Re: Newbie needs that last push over the hill… - Posted by Ed Garcia
Posted by Ed Garcia on December 27, 2000 at 24:28:44:
Wayne,
What you haven’t told us is, how you structure your deals? I don’t know how you and your employer structure your average deal. Do you buy at 60%, 70%, etc. ? If your buys have good equity position, then hard money is 65% of market value, not purchase price. Credit, is not a factor. So in essence, you could buy at 100% financing if done right.
Back to deal structuring. Now lets say that your buying a little higher than 65%. Lets say your buying up to 75% of market value.

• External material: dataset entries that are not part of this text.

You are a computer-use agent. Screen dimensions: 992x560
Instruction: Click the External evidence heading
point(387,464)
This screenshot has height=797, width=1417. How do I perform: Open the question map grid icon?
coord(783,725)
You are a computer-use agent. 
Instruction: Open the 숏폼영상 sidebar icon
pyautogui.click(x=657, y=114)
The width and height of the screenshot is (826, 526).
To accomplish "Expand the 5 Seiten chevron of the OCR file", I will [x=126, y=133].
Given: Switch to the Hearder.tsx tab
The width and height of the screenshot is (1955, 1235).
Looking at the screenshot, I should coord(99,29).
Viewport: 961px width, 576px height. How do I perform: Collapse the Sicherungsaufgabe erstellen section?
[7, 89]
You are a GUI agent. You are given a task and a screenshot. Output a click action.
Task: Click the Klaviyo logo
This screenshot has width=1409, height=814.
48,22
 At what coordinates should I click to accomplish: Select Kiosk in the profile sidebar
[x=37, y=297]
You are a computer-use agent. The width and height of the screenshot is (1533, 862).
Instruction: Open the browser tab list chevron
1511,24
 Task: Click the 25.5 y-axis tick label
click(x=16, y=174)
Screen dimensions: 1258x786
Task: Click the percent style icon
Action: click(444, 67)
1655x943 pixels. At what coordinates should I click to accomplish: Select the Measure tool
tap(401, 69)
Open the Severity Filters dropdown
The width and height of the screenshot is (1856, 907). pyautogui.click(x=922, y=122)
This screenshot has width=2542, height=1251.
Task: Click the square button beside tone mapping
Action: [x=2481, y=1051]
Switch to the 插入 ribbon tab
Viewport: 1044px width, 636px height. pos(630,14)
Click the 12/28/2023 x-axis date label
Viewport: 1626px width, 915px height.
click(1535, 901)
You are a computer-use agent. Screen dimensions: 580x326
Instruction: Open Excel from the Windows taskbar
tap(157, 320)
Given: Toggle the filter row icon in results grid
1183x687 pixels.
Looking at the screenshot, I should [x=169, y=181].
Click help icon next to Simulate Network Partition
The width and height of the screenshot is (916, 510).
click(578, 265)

Now you can buy, financing 65% of the deal with seller carry back for the other 10%. The numbers can be played with, it’s the concept that I want you to understand.
Wayne,
In my workshop, I teach that there are at least 9 different ways you can do a deal with poor or bad credit.
Now before I give them to you, I want you to know that I’m really supportive of learning deal structuring. The first thing you need to do is, “investigate your deal” to know what I call( where the bodies lie) another words what is the sellers main objectives or motivation. That allows you to have an idea of what approaches are going to be compatible with the sellers needs, allowing you to do the deal.
Here are the 9 ways that I’ve mentioned.
(1) PARTNERHIP: Find a 50/50 partner. It don’t have to be 50/50, it can be what ever you can negotiate.
(2) FLIP: the best way to flip is to find a potential buyer first and then find a property. You can do this by running an ad on a property to see what kind of action you get. Once you have a potential qualified buyer, you’d be surprised how easy it is to find them a house.
(3) LEASE OPTION: Many times you can buy and sell with a lease option. We call this a “Sandwich Lease Option”. Jim, I’m not going to go into any great detail, you can find this information all over this forum.
(4) SELLER CARRY BACK: This is one of if not my favorite way to buy. Now the best way to utilize this system, is to do a second seller carry back in order to give the seller some cash in the deal. If money doesn’t exchange hands, many times the seller doesn’t feel that they consummated a sale.
(5) HARD MONEY: Hard money, is an equity loan made at approximately 65% LTV, based on the equity of the property only. Credit is not a consideration.
(6) HARD MONEY/SELLER CARRY BACK: Again, You can have the seller carry back a second and refinance the first, giving the seller some money. You can do variations of this system.
(7) SUB PRIME FINANCING: Many National lenders will provide financing at 70% with poor credit and won’t verify money down.
(8) SUB PRIME/ SELLER CARRY BACK: Again this combination can provide money to the seller, rather than ask them to carry the whole thing. Also there are local independent portfolio lenders that will lend as well as mortgage co’s and I always recommend seeking them out. National one’s would be Associates Finance, American General, Beneficial etc.
(9) CREAT YOUR OWN MORTGAGE: In our work shop, Terry Vaughan covers this, and shows you how to discount it and market it.
Wayne, I hope this post is helpful to you and has stimulate your thinking, as will as encourage you to stay with it. The only way you won’t be successful in this business, is when you stop trying.
You’re already making money in this business, now you just have to find a way to keep most of it for you.